Cruzamos hacia East Pyne de camino a la biblioteca. A lo lejos se levantan los salones de mármol de las antiguas sociedades de debates. Whig, el club de James Madison, y Cliosophic, el de Aaron Burr. La voz del guía perdura en el aire una vez lo hemos dejado atrás. De repente tengo la sensación creciente de ser un visitante en este lugar, un turista, de que he caminado en la oscuridad de un túnel desde mi primer día en Princeton, al igual que lo hicimos por las entrañas de Holder, rodeados de tumbas.
– Luego he escuchado que ibas tras él. No te importaba qué hubiera allá abajo. Sólo sabías que Charlie estaba herido. -Paul me mira por primera vez-. Yo te oía pedir ayuda, pero no podía ver nada. No podía moverme, tenía demasiado miedo. Lo único que me pasaba por la cabeza era esto: ¿qué clase de amigo soy? Yo soy el amigo inconstante.
– Paul -le digo, parándome en seco-. No tienes por qué hacer esto.
Estamos en el patio de East Pyne, un edificio en forma de claustro.

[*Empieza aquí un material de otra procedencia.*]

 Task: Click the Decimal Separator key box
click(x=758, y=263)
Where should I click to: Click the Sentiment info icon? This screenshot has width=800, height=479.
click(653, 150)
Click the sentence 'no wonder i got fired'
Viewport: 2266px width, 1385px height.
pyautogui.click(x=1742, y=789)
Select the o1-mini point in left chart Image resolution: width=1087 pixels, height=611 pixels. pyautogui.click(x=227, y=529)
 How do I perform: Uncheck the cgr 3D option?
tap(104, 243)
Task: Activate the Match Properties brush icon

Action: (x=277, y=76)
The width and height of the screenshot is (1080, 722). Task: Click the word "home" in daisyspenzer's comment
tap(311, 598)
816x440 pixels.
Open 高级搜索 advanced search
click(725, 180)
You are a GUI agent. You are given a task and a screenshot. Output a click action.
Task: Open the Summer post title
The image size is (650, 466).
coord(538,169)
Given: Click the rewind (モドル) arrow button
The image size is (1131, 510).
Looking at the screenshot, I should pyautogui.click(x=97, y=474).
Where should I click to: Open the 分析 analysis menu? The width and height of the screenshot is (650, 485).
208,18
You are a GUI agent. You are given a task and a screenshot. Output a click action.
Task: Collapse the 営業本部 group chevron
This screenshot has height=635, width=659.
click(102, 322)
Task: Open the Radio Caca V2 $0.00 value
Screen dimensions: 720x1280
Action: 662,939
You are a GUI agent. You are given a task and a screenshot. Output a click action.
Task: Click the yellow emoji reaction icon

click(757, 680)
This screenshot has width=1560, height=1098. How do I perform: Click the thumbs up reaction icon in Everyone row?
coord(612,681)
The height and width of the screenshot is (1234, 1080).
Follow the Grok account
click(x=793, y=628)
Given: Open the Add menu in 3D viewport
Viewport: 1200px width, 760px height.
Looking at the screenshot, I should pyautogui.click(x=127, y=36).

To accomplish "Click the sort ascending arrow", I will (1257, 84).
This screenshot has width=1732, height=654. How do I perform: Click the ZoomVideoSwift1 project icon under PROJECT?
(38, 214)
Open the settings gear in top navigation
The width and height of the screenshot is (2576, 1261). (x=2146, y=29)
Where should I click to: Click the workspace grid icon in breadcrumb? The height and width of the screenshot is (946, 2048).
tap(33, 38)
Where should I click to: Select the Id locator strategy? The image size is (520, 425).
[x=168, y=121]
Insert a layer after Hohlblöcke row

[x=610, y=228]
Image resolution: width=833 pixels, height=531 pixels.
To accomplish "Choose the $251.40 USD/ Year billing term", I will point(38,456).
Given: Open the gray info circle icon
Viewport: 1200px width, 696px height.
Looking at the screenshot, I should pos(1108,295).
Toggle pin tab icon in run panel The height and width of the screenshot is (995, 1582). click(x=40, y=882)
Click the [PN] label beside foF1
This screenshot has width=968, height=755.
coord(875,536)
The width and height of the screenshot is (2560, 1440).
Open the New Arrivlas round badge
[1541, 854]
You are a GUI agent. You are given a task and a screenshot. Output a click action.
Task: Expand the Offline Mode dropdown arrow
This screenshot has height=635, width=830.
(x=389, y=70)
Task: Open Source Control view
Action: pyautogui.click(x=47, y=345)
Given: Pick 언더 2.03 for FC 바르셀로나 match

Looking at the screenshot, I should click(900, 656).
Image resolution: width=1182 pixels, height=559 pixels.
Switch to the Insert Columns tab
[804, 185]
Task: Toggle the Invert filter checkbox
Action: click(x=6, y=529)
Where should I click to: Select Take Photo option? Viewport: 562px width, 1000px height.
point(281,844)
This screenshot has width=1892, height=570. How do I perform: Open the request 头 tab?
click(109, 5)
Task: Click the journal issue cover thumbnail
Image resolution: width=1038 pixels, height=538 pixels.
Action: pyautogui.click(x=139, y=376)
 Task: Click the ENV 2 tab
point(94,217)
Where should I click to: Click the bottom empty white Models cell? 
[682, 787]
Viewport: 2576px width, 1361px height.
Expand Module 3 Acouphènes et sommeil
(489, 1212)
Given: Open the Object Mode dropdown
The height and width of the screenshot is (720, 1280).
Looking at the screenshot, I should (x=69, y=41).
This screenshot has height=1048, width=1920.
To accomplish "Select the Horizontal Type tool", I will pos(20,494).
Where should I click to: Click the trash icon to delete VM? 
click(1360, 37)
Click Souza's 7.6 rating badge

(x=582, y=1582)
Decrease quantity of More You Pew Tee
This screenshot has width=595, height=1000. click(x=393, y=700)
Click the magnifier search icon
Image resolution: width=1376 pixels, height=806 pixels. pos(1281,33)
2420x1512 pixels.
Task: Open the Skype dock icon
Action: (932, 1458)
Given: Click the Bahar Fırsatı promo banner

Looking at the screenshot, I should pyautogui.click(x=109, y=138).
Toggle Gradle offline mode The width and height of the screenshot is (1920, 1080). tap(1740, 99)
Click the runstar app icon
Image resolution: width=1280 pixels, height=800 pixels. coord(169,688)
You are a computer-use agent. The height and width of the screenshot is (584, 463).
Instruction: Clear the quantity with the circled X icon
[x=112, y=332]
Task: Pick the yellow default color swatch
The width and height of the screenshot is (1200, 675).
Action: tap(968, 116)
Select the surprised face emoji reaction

La nieve cae por el espacio abierto del centro. Mi padre ha vuelto a mi lado inesperadamente, como una sombra en las paredes, porque me doy cuenta de que él caminó por estos senderos antes de que yo naciera, y vio estos mismos edificios. Sigo sus pasos sin siquiera saberlo, porque ninguno de los dos ha dejado la más mínima impronta en este lugar.
Paul se da la vuelta cuando ve que me detengo, y durante un instante somos los únicos seres vivos entre estas paredes de piedra.
– Sí, sí que tengo -dice, volviéndose hacia mí-. Porque cuando te diga lo que he encontrado en el diario, todo lo demás va a parecer pequeño. Y no todo lo demás es pequeño.
– Sólo dime que es algo tan grande como lo que habíamos esperado.
Porque si así es, por lo menos la sombra que mi padre proyecta será una sombra larga.
Mira hacia delante, me dice la voz del fisioterapeuta. Siempre hacia delante. Pero ahora, igual que entonces, me veo rodeado de paredes.
– Sí -dice Paul, perfectamente consciente de lo que quiero decir-. Lo es.
Hay en su rostro una chispa que me transmite el significado de esas tres palabras, y de nuevo me siento golpeado, sacudido por la misma sensación que había esperado encontrar. Es como si mi padre hubiera atravesado un obstáculo inconcebible, como si hubiera regresado y logrado reivindicarse de un solo golpe.
Ignoro lo que me dirá Paul, pero la idea de que su revelación pueda ser más grande de lo que he imaginado es suficiente para hacerme sentir algo que ha estado ausente durante más tiempo del que hubiera creído. Me hace mirar hacia delante otra vez y ver frente a mí algo real, algo distinto de una pared. Me hace sentir esperanzado.